トップインタビュー/クラレトレーディング 社長・木村哲三氏

2007年10月31日 (水曜日)

クラベラ素材開発を強化

 クラレトレーディングの木村哲三社長は「素材開発の強化」を課題に挙げる。同社はクラレグループの商事会社である一方で、クラレからポリエステル「クラベラ」関連事業を移管されており、合繊メーカー的な側面も有している。「二次製品事業が拡大すると素材開発がおろそかになりがちになる」として、ポリエステル事業は原糸、テキスタイル開発に重点を置き、それを二次製品と連動した形で運営する考えを改めて示す。

二次製品と一貫体制が奏功

  ――今上期の繊維市況を振り返ってください。

 衣料消費が低調なため、依然として厳しい環境が続いています。しかも、原燃料高、中国縫製のコスト上昇など製造コストのアップは尋常ではありません。これを各段階がいかに転嫁するかは切実な問題です。

  ――そのなかで上期の業績見通しは。

 ほぼ計画通りです。衣料は婦人服地の低迷に変わりはありませんが、スポーツウエア、ユニフォームで製品化を進めたことが奏功し、目標通りに着地できる見通しです。

 ただ、コスト上昇分の価格転嫁は今後の大きな課題です。下期に向けては原料だけでなく、染色加工料金も上昇しており、生地の収益を圧迫しています。

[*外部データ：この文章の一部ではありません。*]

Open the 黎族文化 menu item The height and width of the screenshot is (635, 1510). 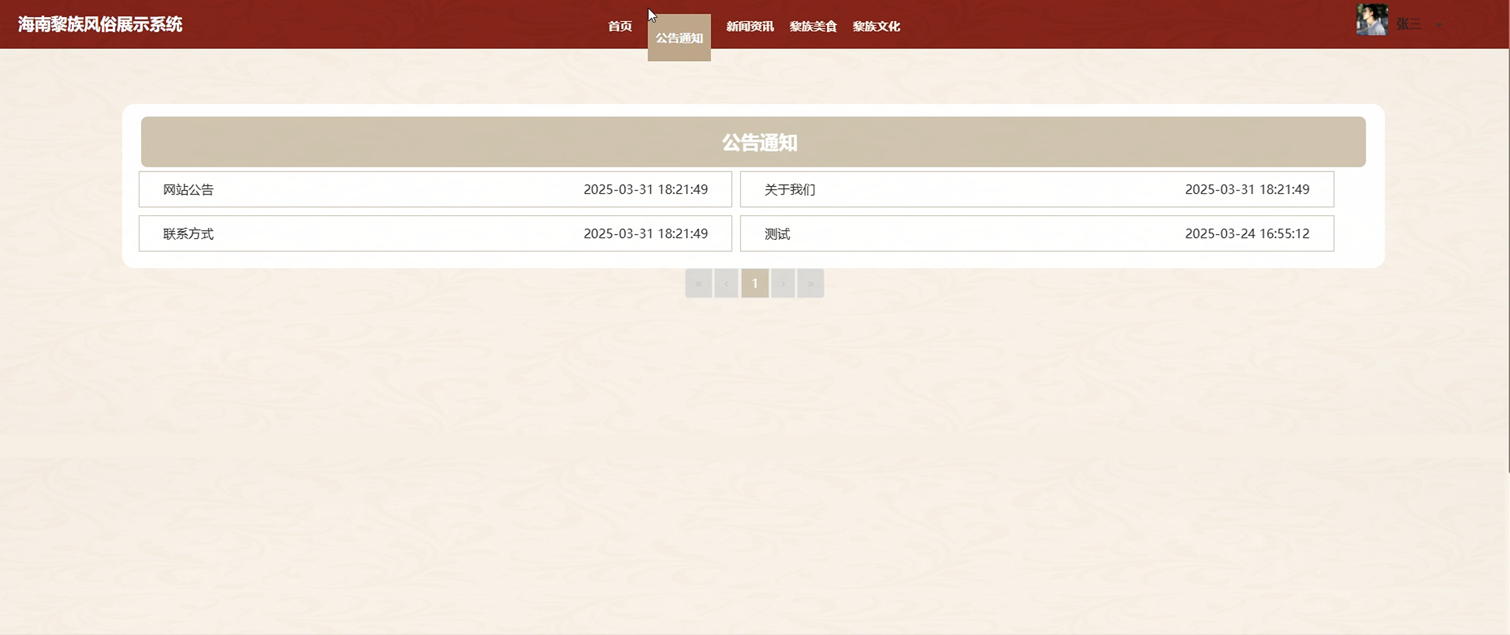pos(876,26)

 製品も海外縫製のコストが上昇していますので、糸だけでなく、生地、製品でも新たな契約分については値上げなど様々な対応策を講じていきます。

  ――値上げ以外で下期以降の課題は何ですか。

 クラレの戦略に連動したクラレ商材の拡販や付加価値化を推進しますが、一方で繊維では自販の核であるクラベラ関連事業の拡大も図ります。

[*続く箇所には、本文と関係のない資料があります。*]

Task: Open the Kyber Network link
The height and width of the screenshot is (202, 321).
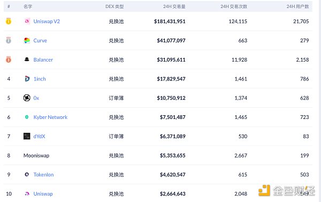Action: click(x=50, y=117)
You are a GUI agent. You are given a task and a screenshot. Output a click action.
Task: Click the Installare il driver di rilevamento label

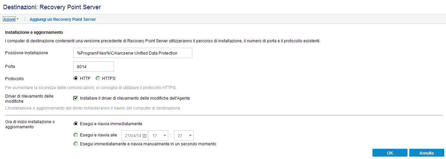tap(135, 98)
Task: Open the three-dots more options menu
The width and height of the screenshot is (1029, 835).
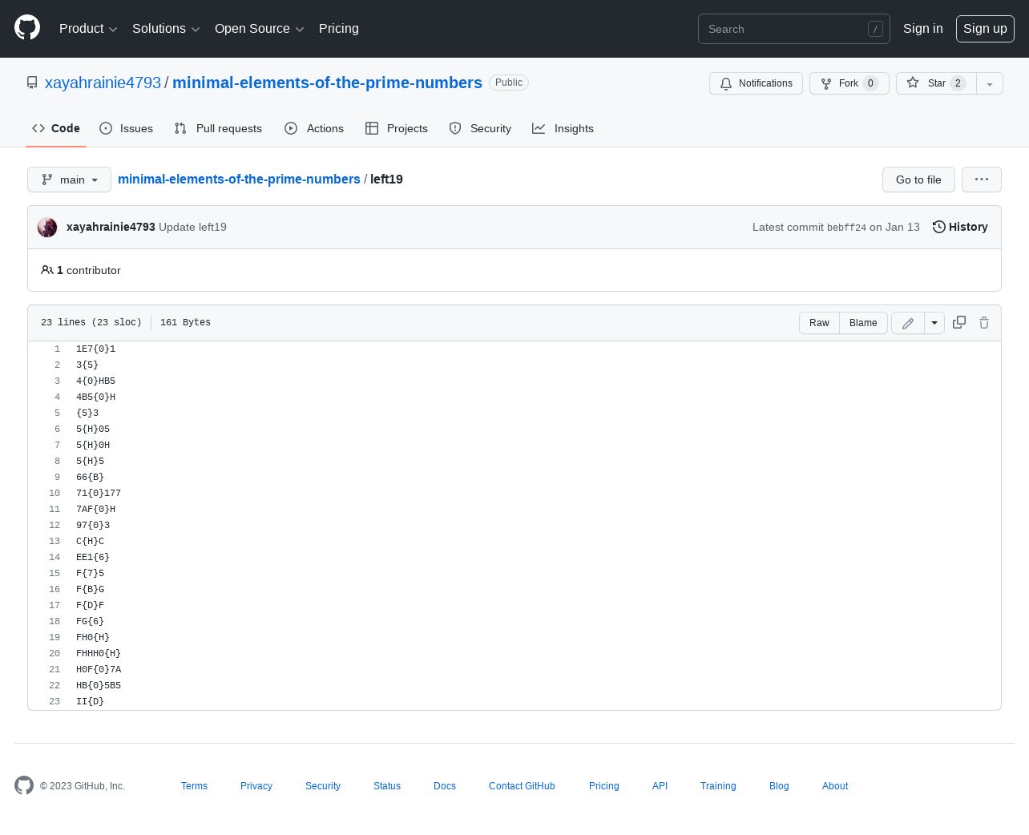Action: click(x=982, y=180)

 クラベラ関連事業は2002年にクラレから原糸・テキスタイル事業を移管され、製品までの一貫体制で運営していますが、業績は順調です。クラベラ関連事業の今後の課題は、素材開発の強化と有力顧客とのコラボレーション推進、二次製品対応の強化、資材の拡大などです。

 二次製品事業が拡大すると、どうしても素材開発がおろそかになりがちです。ただ、クラベラ関連事業の基本は素材開発です。引き続き高機能、高付加価値の原糸・生地開発に取り組みます。

 原糸では制電糸「クラカーボ」など機能糸の販売を本格化する一方、テキスタイルは独自素材で深耕し、国内アパレルとの取り組みを通じて二次製品化、海外展開を推進していきます。資材は新用途探索に向けた新素材開発が課題ですね。

  ――有力顧客とのコラボレーションとは。

 当社は良い顧客を持っていますが、そことは「取引」ではなく「取り組み」への方針で臨んでいます。特化した用途で、顧客と共同で素材開発を進めて密着型ビジネスをより徹底していく考えです。

  ――二次製品対応はユニフォーム、スポーツが主力ですね。

 06年度は600万点(80億円)の実績でしたが、07年度は650万~700万点(90億円)を計画しています。08年度は750万点が目標です。

 これに対応して、この2年間で縫製拠点の適地生産体制を整備します。06年度までは中国、ベトナム、インドネシア、日本で生産していましたが、06年末にインドネシアの縫製は撤退しました。一方で、07年度からミャンマーでトライアルを始めました。カントリーリスクはありましたが、やってみないと分かりませんので、小規模ですが拠点を確保しました。

 その他、中国の縫製子会社である南通可楽托蕾服装はサテライトにして湾岸部から遠隔地域の協力工場を探索するほか、ベトナムでも新たな外注拠点を探します。

  ――婦人服地の戦略は。

 トレンドが異なる状況で無理に手掛ける必要はありません。当社としては流行に左右されず、安定したブラックをはじめとするフォーマルに力を入れています。

  ――クラベラ関連の資材展開についてはいかがですか。

 独自機能素材の拡大に注力します。用途別に顧客との共同開発を推進しますが、国内生産をベースに高い開発力・技術力・品質管理力を持つプロダクションチームと連携しての対応が重要です。スペック商いですから仕組みがしっかりしていないと深堀りや新用途を開拓できません。

心に残る“昭和”の風景/三丁目の夕日で自戒

 娘さんに「ALWAYS 3丁目の夕日」のノベライズを薦められて読んだ。昭和33年という時代背景は木村さんにとって、中学生時代に当たる。読みながら当時を思い出すとともに「今、新聞の社会面をにぎわせる事件は常識で考えられないもの。あの時代の失ってはいけない大切なものはどこへいったのか」とため息が出る。漫画から映画、そしてノベライズされて広がるのは共感する人が多いからだろうが「昭和の風景の一こまを懐かしがってばかりはいられない」と自戒する。

(きむら・てつぞう)

1970年クラレ入社。93年クラレトレーディング出向、99年クラレ取締役、2003年常務。05年からクラレトレーディング社長。